The first time we met was when he walked into the store one week before a big interview he had to do. He asked me for everything we had from Diana Krall. He was chewing a stir stick. His hands dashed around, pushing his glasses up with one hand while he yanked on that stir stick with the other.

I walked up and down the jazz section, pulling from here and there and the next thing Thomas knew he was standing in the aisle with an armload of Diana Krall solos, duets, and the miscellaneous liner notes of other artists who had worked with her.

“God, you’re, uh, you know your stuff.” As he spoke, the stir stick fell out of his mouth and hit the floor. Staring down at it between his feet, he looked devastated.

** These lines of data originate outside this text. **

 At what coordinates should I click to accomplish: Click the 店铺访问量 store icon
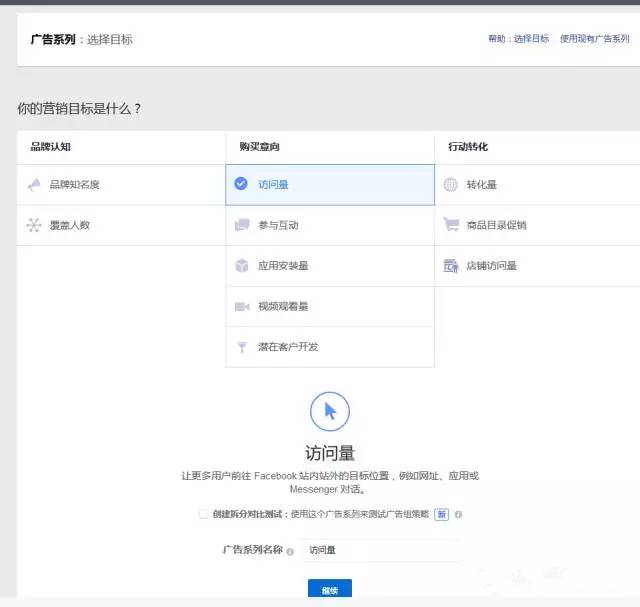[x=451, y=266]
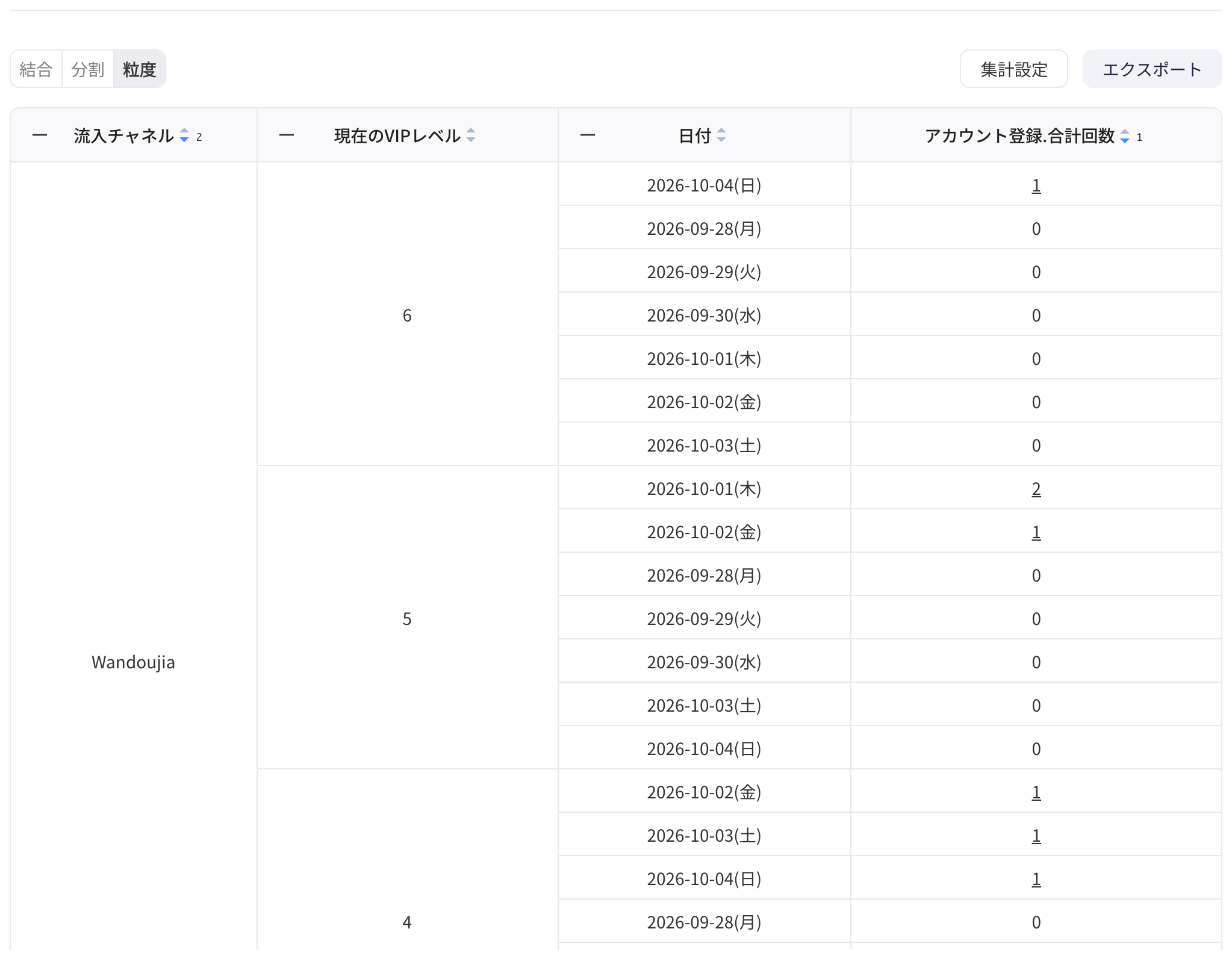The image size is (1232, 979).
Task: Open count 1 link for VIP 5 on 2026-10-02
Action: pyautogui.click(x=1036, y=532)
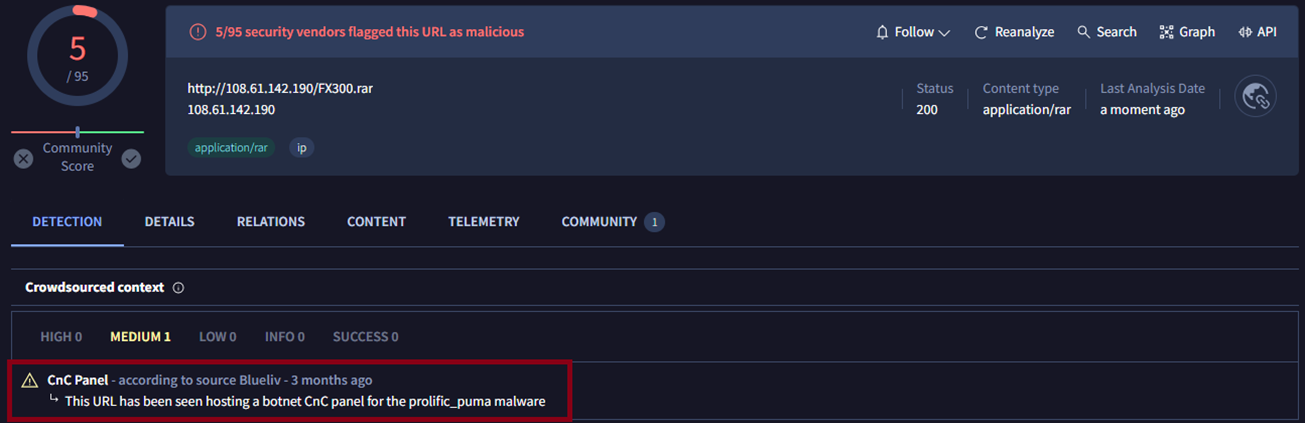The image size is (1305, 423).
Task: Click the community score slider bar
Action: 77,132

I wanted to pet the scant hair on his oddly round head. The thing with me is nervousness—other people’s nervousness, that is—I find it very calming. A stutterer slows my pulse down to about thirty, I swear to god. Perhaps it’s a maternal instinct of some sort.

I wrote him a list of other related notables we didn’t have. He could download them from iTunes, I suggested. Thomas shook his head. Like a smoker, he said, he enjoyed the ritual: it was like unwrapping a little gift—the sight of that fresh, shining CD. I printed my name on one of the store’s business cards. “Call me if I can help.” And I gave him a new stir stick from our coffee station.

He came back looking for me the next day.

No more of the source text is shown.